I chuckled, “I love seeing you smile. And hearing you laugh.”
Her eyes locked on mine, but she didn’t say anything.
We continued our meals in silence until I said, “There’s a war creeping around us.”
“Clearly.”
“His network continues to crumble, but there are people involved who would stop at nothing to cover their tracks.”
She nodded in understanding. “Well, we have each other. We’ll wade through together and come out stronger.”
“You’re under my protection until all this is over,” I promised. “And under my control.”
“I’m tired of being controlled,” she remarked, meeting my gaze. “I'll help you, but on my terms.”
“You’re strong. Braver than one would have thought. That was one of the first things I noticed about you.”
She raised a brow. Then she asked with a small smile, “Do you want to know what I first noticed about you?”
“What?” I asked, genuinely curious.
“Your control. It’s beyond the authority that comes with your title, it’s…you. You move, speak, and operate as if there’s no reason for you to lose your cool. I admired that even when I hated you.”
She used hate in the past tense. There was no way I wouldn’t notice that.
“I do lose my cool at times.”
“You’re human, Konstantin.
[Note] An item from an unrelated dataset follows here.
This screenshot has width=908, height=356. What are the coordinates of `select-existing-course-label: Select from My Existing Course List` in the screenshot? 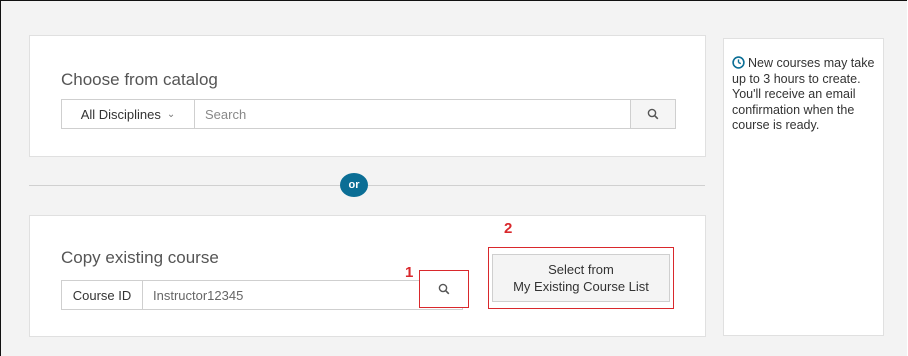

That’s normal,” she remarked before asking. “On a physical level, though, you know what I first noticed and liked about you?”
“What?”
“Your eyes. They’re so blue and beautiful. Especially when they’re not glaring or cold.”
I chuckled at the last part.
“I love your hair. Always have,” I confessed. “Especially when it’s down. Which it rarely is.”
She giggled, and I chuckled.
“How did you know I like carrots?” she asked.
“Liza brought them for you,” I answered. “So I asked her.”
“Wow. You see, this further proves my point that you have a way of—”
“Found something. You should see this,” Mila proclaimed, bursting out of the office and across the sitting room. She held up a flash drive. “It’s huge. And it implicates someone in the Lobanov household.”
Chapter Twenty-One
Alina’s POV
Mila rushed in with a flash drive, and we both stood up. I watched Konstantin as he practically yanked the flash drive out of her hands and went to his laptop on the sitting room table. I followed him and sat beside him while Mila took the next couch.
Our eyes were fixed on the screen as we looked at the different series of offshore transfers and coded emails.
“These are all from someone inside the manor to Morozov’s old network,” Mila explained.
One of the email addresses jumped out at me; I recognized it.